読解用抜粋 —
▶

図2】本実施形態に係る走行制御装置が適用される走行シーンの一例を示す図。
図3】本発明の実施形態に係る走行制御装置の要部構成を示すブロック図。
図4A】捕捉領域を説明するための図。
図4B】捕捉領域を説明するための図。
図5】予め定められたプログラムに従い図3のコントローラで実行される処理の一例を示すフローチャート。
図6】本実施形態に係る走行制御装置の動作の一例を説明するための図。
図7】本実施形態に係る走行制御装置の動作の他の例を説明するための図。
図8】本実施形態に係る走行制御装置の動作の他の例を説明するための図。
図9】本実施形態に係る走行制御装置の動作の他の例を説明するための図。
図10】本実施形態に係る走行制御装置の動作の他の例を説明するための図。

◀

作業指示 —
• 1. 抜粋のうち、「図4A】捕捉領域を説明するための図。」を含む語句から始まり「図10】本実施形態に係る走行制御装置の動作の他の例を説明するための図。」で終わる部分を、一字も変えずに繰り返してください。
• 2. 次の各記述が抜粋の内容と一致するかを「はい」か「いいえ」で答え、判断の根拠となる抜粋中の語句をそのまま引用してください。(a) 図3は走行制御装置の要部構成を示すブロック図である。(b) 捕捉領域を説明するための図は図4Aだけである。(c) 図5はコントローラで実行される処理の一例を示すフローチャートである。
抜粋の後に並ぶ行は、作業には使いません。

表示データ —
▶

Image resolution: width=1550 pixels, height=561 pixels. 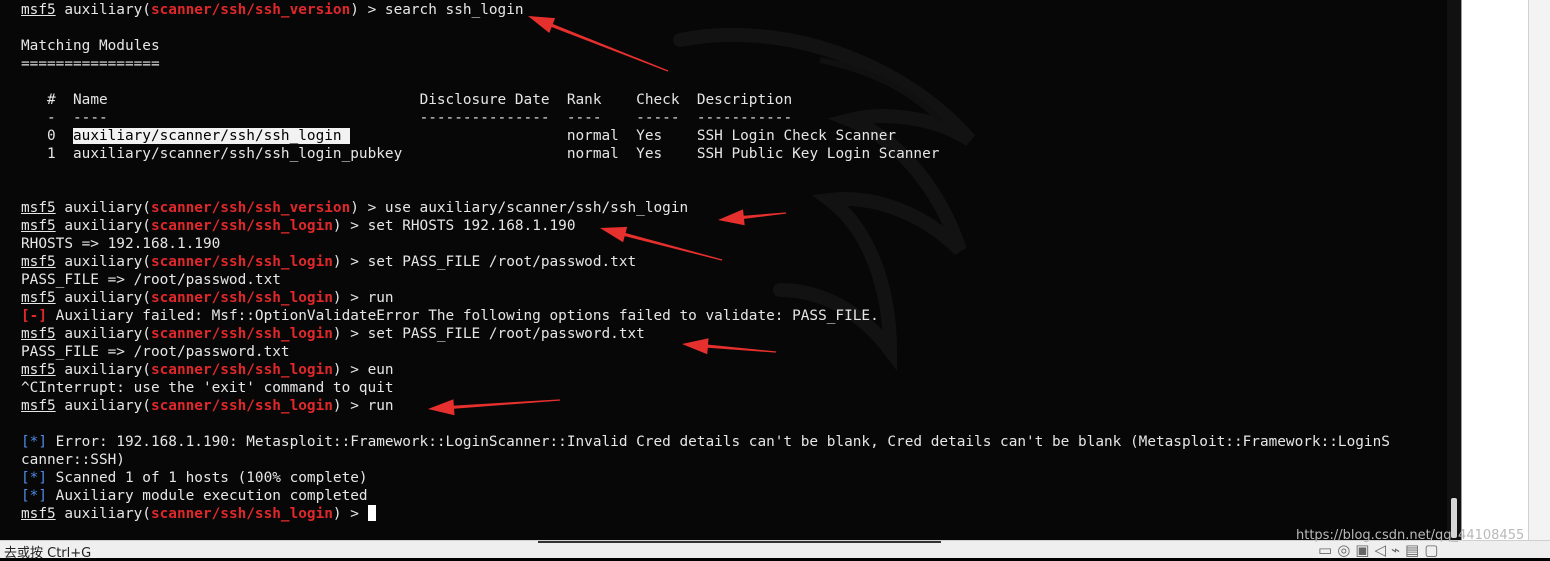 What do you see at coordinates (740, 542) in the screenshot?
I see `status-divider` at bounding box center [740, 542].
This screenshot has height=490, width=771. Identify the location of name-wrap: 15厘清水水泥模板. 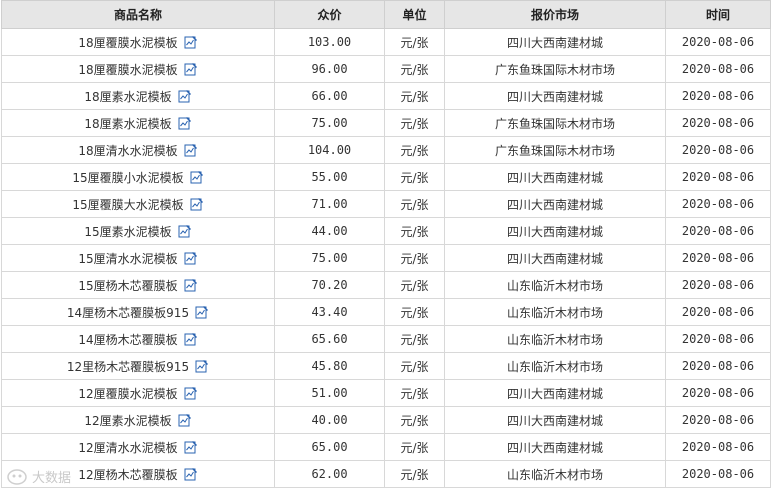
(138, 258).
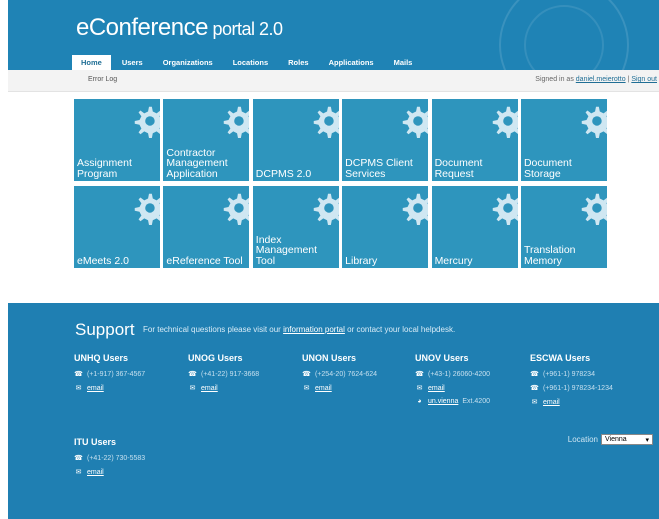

◀

解答例 —
• 1.
図4A】捕捉領域を説明するための図。
図4B】捕捉領域を説明するための図。
図5】予め定められたプログラムに従い図3のコントローラで実行される処理の一例を示すフローチャート。
図6】本実施形態に係る走行制御装置の動作の一例を説明するための図。
図7】本実施形態に係る走行制御装置の動作の他の例を説明するための図。
図8】本実施形態に係る走行制御装置の動作の他の例を説明するための図。
図9】本実施形態に係る走行制御装置の動作の他の例を説明するための図。
図10】本実施形態に係る走行制御装置の動作の他の例を説明するための図。

• 2.
(a) はい。「本発明の実施形態に係る走行制御装置の要部構成を示すブロック図」
(b) いいえ。「図4B】捕捉領域を説明するための図。」
(c) はい。「予め定められたプログラムに従い図3のコントローラで実行される処理の一例を示すフローチャート」